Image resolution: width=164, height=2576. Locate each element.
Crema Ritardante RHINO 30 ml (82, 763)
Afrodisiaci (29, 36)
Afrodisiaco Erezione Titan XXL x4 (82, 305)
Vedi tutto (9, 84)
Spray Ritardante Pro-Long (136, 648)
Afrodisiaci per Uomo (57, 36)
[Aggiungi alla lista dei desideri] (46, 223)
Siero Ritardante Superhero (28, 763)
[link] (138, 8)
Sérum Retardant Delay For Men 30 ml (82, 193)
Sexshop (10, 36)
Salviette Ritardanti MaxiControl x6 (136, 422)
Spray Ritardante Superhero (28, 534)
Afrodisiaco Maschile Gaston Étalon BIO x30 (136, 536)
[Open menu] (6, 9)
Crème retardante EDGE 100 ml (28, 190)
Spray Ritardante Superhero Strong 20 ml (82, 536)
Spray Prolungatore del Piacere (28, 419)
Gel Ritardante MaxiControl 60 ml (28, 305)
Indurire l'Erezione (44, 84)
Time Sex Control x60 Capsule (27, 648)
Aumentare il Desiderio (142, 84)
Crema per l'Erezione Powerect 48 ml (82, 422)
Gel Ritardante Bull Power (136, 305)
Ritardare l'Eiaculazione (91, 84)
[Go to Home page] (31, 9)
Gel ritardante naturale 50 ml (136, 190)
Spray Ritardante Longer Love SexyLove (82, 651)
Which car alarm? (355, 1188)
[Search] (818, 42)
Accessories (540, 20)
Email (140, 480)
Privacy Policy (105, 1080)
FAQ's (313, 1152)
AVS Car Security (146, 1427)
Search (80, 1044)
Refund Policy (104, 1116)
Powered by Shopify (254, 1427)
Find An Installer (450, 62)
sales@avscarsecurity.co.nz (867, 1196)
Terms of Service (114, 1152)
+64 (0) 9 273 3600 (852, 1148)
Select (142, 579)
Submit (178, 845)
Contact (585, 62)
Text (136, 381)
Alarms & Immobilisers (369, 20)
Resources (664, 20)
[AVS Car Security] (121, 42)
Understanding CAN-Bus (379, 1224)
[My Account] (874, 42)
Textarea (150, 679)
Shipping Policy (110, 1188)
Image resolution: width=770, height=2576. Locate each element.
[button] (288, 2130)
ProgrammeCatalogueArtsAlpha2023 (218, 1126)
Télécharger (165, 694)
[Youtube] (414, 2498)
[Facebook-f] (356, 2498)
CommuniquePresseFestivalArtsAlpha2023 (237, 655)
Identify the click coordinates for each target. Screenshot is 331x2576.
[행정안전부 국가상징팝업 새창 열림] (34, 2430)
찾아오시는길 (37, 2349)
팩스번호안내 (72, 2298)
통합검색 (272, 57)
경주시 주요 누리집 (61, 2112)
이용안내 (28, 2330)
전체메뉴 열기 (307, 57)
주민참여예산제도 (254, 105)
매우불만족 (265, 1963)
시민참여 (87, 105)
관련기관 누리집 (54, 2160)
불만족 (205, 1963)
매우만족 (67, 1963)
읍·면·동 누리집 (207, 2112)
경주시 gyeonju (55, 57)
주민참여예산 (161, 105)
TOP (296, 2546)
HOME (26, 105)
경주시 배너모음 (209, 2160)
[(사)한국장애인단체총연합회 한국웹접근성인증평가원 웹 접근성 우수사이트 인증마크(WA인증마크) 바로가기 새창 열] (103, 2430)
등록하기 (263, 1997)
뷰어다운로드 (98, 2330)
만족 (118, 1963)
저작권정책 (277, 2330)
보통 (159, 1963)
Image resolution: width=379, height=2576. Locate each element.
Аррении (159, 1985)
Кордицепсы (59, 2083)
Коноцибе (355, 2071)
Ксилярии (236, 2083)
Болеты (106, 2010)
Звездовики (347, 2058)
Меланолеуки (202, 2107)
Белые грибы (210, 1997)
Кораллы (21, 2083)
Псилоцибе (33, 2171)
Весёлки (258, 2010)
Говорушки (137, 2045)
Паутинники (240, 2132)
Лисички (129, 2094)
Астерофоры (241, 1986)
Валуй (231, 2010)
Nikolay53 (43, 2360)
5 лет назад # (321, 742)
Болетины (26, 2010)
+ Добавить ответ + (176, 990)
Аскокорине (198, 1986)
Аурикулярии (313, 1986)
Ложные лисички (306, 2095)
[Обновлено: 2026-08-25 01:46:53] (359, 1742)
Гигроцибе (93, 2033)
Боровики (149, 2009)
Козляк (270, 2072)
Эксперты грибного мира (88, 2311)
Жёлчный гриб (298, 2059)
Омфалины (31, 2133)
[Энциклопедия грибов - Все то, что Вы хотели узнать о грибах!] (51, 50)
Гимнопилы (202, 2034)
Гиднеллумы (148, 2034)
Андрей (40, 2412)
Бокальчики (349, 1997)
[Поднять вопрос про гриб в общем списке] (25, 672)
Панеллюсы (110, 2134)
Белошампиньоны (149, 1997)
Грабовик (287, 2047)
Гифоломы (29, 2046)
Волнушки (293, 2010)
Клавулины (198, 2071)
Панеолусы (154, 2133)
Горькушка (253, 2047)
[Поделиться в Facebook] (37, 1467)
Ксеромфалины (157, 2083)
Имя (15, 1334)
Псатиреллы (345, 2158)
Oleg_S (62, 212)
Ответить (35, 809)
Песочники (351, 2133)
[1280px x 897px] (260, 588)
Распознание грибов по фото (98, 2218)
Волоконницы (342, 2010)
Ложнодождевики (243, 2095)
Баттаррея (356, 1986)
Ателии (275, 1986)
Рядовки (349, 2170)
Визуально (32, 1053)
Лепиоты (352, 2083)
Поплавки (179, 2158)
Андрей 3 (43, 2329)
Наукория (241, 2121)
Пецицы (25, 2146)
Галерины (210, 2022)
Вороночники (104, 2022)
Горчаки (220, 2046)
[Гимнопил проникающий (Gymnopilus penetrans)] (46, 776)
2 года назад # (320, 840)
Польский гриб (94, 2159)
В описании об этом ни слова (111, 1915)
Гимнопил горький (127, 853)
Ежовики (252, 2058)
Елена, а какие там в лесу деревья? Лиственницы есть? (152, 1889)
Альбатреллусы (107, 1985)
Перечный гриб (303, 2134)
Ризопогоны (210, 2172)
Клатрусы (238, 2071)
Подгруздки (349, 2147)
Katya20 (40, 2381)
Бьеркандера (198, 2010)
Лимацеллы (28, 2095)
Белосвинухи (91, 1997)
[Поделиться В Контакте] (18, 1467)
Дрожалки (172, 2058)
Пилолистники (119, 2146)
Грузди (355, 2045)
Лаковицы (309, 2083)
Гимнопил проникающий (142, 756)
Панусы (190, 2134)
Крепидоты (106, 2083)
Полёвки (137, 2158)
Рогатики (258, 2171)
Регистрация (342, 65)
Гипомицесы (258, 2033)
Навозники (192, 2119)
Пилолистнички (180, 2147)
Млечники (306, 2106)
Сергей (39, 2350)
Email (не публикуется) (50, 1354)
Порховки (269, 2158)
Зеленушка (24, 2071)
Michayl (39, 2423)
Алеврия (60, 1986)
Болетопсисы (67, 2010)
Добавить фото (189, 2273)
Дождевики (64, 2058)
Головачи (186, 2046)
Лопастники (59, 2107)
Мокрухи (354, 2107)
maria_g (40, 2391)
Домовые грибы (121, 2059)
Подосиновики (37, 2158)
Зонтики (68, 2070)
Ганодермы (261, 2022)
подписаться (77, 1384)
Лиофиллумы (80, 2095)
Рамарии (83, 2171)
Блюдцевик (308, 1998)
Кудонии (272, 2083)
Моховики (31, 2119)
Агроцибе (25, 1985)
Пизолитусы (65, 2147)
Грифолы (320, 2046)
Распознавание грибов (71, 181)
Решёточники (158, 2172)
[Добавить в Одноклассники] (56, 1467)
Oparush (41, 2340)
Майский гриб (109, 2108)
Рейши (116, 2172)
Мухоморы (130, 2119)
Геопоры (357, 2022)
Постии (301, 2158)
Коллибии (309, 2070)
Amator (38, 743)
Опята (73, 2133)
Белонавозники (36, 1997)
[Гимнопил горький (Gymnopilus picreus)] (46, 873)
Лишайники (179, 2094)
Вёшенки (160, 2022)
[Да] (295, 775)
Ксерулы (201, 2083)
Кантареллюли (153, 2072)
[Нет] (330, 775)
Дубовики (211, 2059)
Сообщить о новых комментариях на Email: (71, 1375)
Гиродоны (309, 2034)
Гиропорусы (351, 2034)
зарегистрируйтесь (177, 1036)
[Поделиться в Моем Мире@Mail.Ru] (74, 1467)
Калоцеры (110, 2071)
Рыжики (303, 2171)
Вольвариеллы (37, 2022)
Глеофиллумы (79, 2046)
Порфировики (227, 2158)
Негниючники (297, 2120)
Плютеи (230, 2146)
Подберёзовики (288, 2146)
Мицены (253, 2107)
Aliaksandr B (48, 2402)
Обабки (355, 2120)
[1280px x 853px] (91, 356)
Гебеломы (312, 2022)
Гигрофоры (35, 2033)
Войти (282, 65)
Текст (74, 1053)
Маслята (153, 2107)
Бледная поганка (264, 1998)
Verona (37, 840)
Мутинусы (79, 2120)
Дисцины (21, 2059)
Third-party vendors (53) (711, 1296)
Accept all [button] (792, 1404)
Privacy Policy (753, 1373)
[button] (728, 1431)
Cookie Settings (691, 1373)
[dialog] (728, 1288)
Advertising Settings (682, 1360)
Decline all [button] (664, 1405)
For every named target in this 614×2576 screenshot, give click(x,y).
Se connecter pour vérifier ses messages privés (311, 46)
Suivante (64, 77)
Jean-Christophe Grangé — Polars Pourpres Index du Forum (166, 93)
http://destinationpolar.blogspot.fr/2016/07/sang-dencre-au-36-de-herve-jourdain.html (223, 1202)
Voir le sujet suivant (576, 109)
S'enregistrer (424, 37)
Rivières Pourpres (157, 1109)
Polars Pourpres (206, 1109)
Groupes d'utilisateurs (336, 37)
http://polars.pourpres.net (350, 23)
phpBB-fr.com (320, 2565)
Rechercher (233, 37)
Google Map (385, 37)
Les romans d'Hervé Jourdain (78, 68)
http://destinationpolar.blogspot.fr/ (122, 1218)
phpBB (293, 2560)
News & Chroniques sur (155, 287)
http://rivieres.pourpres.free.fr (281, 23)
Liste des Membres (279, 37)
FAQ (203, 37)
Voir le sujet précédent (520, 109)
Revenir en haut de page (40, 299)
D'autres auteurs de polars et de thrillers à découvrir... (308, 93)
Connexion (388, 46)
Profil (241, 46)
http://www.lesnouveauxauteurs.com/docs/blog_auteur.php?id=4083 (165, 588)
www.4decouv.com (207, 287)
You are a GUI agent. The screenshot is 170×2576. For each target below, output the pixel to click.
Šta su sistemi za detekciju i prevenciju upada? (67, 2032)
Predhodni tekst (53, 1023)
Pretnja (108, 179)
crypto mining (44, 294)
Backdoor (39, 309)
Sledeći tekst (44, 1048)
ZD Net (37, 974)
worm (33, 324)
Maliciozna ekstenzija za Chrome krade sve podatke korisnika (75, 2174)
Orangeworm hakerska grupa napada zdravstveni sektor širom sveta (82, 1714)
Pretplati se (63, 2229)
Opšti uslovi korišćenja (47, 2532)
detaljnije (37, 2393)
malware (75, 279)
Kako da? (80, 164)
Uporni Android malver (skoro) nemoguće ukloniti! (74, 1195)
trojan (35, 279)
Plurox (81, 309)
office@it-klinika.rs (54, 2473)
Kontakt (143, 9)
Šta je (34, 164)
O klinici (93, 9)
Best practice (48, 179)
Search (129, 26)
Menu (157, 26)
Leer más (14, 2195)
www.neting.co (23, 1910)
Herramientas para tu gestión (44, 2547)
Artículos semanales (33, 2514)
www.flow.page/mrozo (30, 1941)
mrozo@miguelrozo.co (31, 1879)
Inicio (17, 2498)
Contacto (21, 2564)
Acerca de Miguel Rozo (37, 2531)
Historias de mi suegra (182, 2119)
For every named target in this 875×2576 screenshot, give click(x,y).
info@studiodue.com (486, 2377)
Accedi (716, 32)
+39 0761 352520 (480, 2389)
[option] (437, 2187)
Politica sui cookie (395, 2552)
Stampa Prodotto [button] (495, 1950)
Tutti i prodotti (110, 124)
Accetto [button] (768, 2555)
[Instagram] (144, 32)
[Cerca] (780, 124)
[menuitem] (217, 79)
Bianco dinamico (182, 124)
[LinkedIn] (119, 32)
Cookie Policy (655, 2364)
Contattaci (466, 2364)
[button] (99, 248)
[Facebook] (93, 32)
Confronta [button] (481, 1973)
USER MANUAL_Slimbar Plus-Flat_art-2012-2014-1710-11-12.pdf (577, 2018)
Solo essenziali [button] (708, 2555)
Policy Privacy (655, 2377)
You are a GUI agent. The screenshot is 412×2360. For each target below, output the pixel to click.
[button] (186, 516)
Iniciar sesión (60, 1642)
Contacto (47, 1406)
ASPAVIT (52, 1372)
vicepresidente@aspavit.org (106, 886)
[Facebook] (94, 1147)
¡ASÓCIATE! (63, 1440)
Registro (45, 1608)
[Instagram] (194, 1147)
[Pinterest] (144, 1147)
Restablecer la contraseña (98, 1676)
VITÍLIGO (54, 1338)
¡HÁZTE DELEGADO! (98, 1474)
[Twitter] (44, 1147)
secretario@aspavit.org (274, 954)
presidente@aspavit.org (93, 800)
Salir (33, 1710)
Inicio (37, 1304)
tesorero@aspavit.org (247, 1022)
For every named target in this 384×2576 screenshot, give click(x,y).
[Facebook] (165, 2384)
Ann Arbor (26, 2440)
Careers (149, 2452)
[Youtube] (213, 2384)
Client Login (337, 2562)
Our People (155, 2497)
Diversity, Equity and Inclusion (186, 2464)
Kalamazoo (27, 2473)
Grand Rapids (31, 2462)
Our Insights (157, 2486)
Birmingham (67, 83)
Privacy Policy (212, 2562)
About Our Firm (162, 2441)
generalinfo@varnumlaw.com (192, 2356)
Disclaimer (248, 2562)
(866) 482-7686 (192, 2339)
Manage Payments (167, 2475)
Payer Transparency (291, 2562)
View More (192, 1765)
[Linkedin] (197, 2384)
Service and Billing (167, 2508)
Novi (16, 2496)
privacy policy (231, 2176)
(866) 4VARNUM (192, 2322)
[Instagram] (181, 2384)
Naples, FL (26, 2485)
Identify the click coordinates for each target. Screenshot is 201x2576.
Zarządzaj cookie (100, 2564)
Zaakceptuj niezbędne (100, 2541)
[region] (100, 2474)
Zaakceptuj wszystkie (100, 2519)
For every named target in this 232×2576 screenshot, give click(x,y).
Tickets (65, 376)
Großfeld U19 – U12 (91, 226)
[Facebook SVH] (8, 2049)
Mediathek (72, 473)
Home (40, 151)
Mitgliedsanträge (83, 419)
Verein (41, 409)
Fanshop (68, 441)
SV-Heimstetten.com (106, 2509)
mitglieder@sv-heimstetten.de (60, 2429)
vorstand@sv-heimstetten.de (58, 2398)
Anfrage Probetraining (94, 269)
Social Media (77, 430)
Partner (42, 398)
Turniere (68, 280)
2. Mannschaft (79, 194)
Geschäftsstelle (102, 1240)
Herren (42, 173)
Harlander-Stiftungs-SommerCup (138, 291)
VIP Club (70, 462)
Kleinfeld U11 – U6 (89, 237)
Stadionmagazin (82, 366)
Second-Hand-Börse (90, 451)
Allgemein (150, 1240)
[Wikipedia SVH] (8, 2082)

* [Problem to work on]
List all lines in the material containing the string "Image".

* [Answer section]
Image resolution: width=164, height=2576. Locate each element.
Image resolution: width=770, height=2576. Locate each element.
Image resolution: width=379, height=2576. Locate each element.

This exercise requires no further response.